When I was in the drugstore yesterday, browsing in the books and magazines aisle (I bought Game of Thrones in anticipation of the TV series, which I’d rejected a couple of times previously as too florid, but, as you can perhaps gather, I’ve lost all control of my bookish impulses.), I picked up the Overton Window and read from the middle, in which our hero makes out with our heroine and feels a passion unlike any he’s felt before, and then they talk about the tax code and go to the office where a meeting about the plot to ruin America was held.

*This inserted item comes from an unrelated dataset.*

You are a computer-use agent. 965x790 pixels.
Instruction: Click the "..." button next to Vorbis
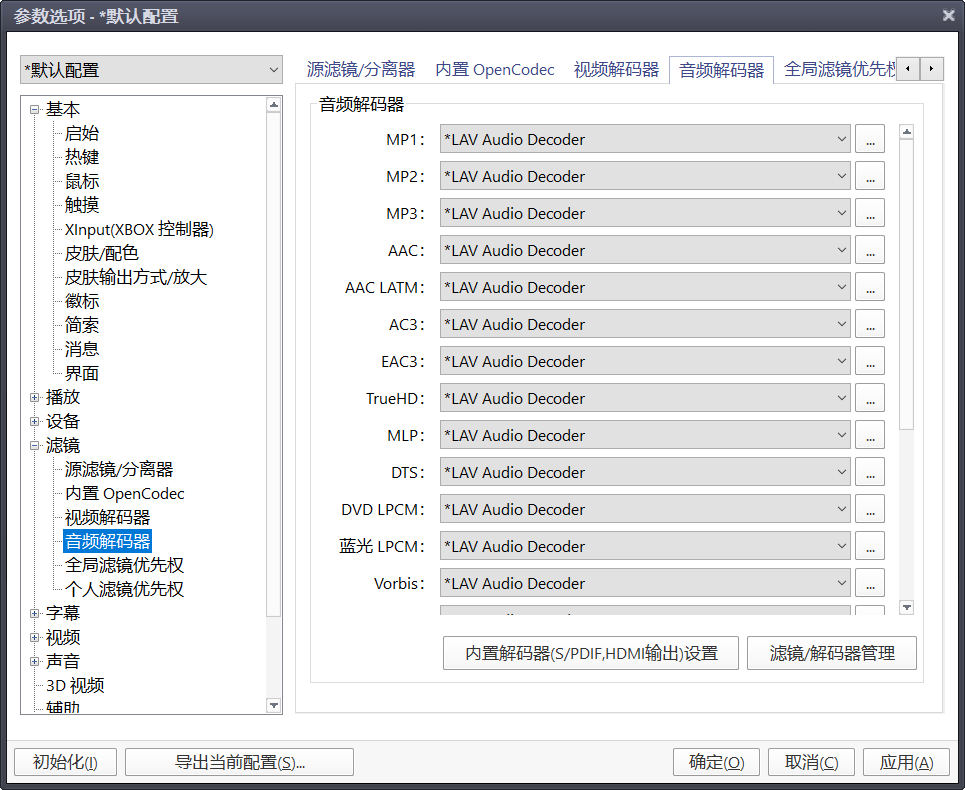(x=870, y=583)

I love it. It’s not as good as Ayn Rand–all hail the release of Atlas Shrugged Part I, which I will be attempting to convince my mother to see despite wretched reviews–but it’ll do. I’m not sure what it is about the fictionalization of these politics that make them suddenly not just palatable but delicious. These books are infinitely more revealing than their corresponding nonfiction in that they show us the kind of superhero the author imagines s/he’d be (or is?). It makes me feel sort of tender toward the writer–which Rand would find disgusting; I’m not sure whether Beck cares either way. There’s a hyperseriousness to these stories that makes someone think it’s perfectly appropriate to make one book (a long book, but still) into a movie trilogy. And that leads to this trailer:

I wish very, very much that I could tell you Glenn Beck wrote that poem, but no. It was Rudyard Kipling.

Do you have a favorite political-tract-as-novel? What exciting and strange propaganda am I missing?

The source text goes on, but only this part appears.